それでも、剣道場に行ったら、剣道場の水拭きはしっかりやる子でした。理由は簡単。しっかり掃除しないと、先輩が怒るからです。自分からやるのではなく、やらされている掃除です。
ある日、剣道の稽古が終わって道場を水拭きしているとき、剣道の先生がみんなにこう言いました。
「自分の雑巾を見なさい。」
雑巾はみんな真っ黒です。そりゃそうです。練習が終われば、毎日雑巾がけをしています。
「その雑巾が黒ければ黒いほど、自分がこの道場をきれいにできたということだ。黒ければ黒いほど、価値のある雑巾だ。」
みんなで自分の雑巾を見ました。価値のある雑巾だなんて、考えたこともありません。でも、周りを見れば、どの仲間の雑巾も黒く汚れていて、特に、いつも自分たちに「掃除をしろ。」と、口やかましいこわい先輩の雑巾なんか特に真っ黒けで。みんなの雑巾は真っ黒、だから剣道場はいつもピカピカなのです。雑巾と剣道場のピカピカな床を見比べているうちに、自分が持っている真っ黒になった雑巾のことが、誇らしく思えてきました。

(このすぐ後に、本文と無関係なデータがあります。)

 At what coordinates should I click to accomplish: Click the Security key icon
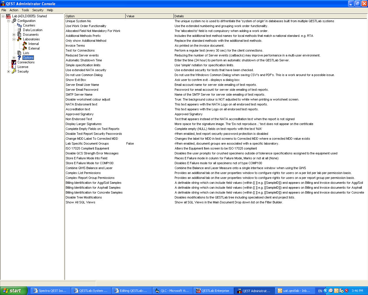pos(14,71)
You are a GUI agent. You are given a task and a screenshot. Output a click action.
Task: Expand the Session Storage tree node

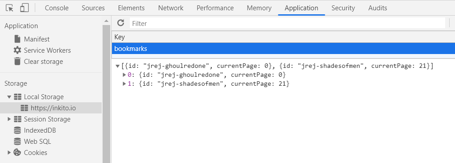[9, 119]

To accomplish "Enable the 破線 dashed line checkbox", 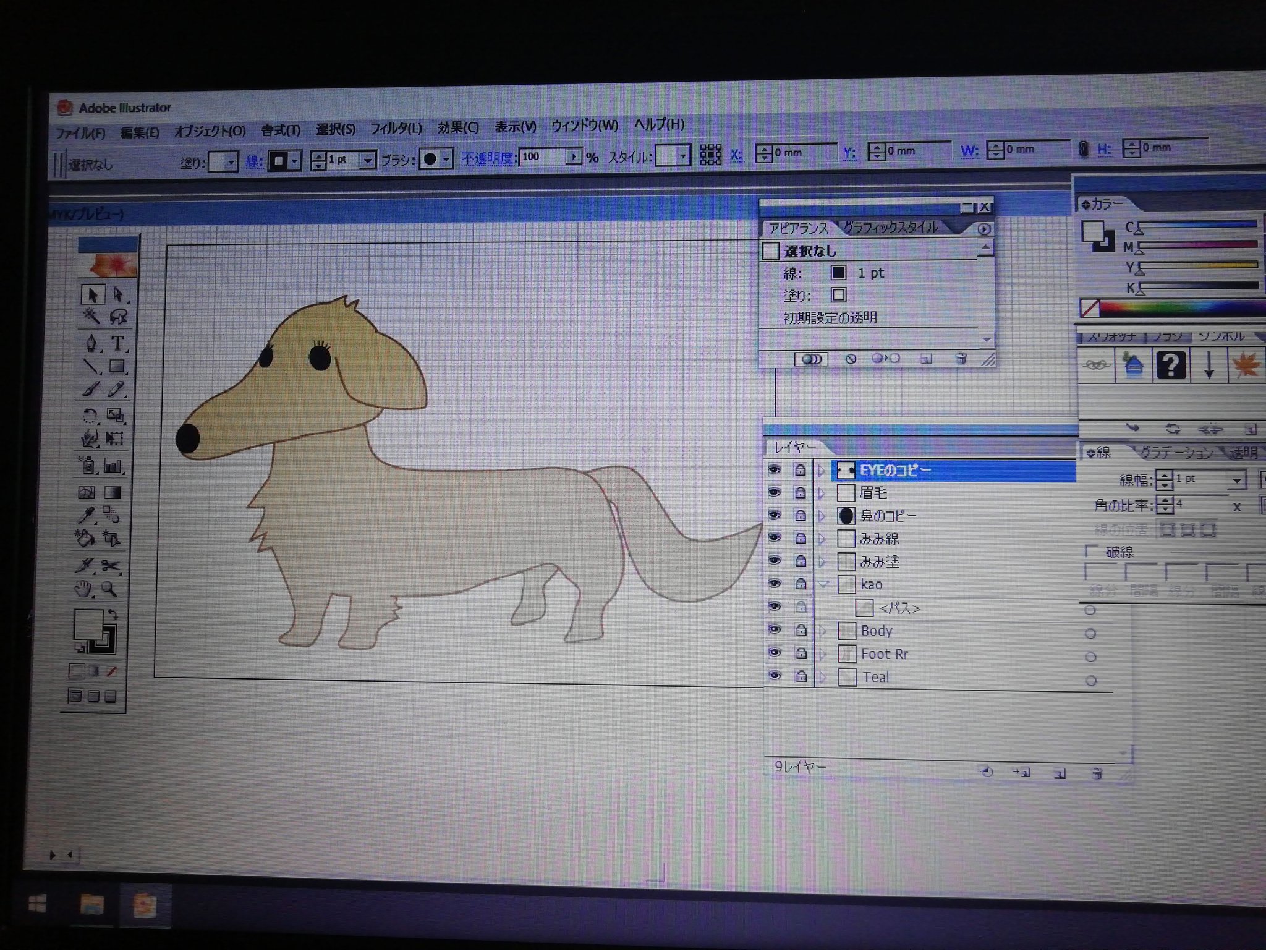I will (1092, 551).
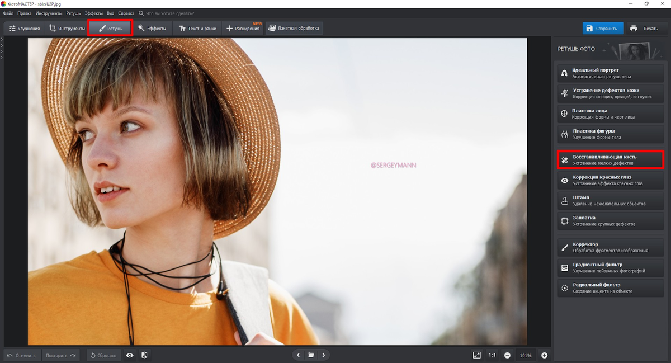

剣道場の水拭き掃除はいつも一生懸命やるのですが、教室や廊下の掃除の時には、楽な仕事を選んでしまったり、さぼってしまったり、一生懸命できていません。実際に、教室で使っている雑巾は、真っ白です。真っ白い雑巾が、恥ずかしく思えてきました。
6年生の子どもたちに、そんな雑巾の話をしました。すると、6年生でも雑巾を真っ黒にする掃除ができるようになりました。掃除が終わって、雑巾が汚くなったことを喜んでいる子もいます。陽信さんは、全校で一番汚れた、価値のある雑巾を持っています。わたしは、陽信さんの雑巾の黒さを越えることをめざして、毎日掃除をしています。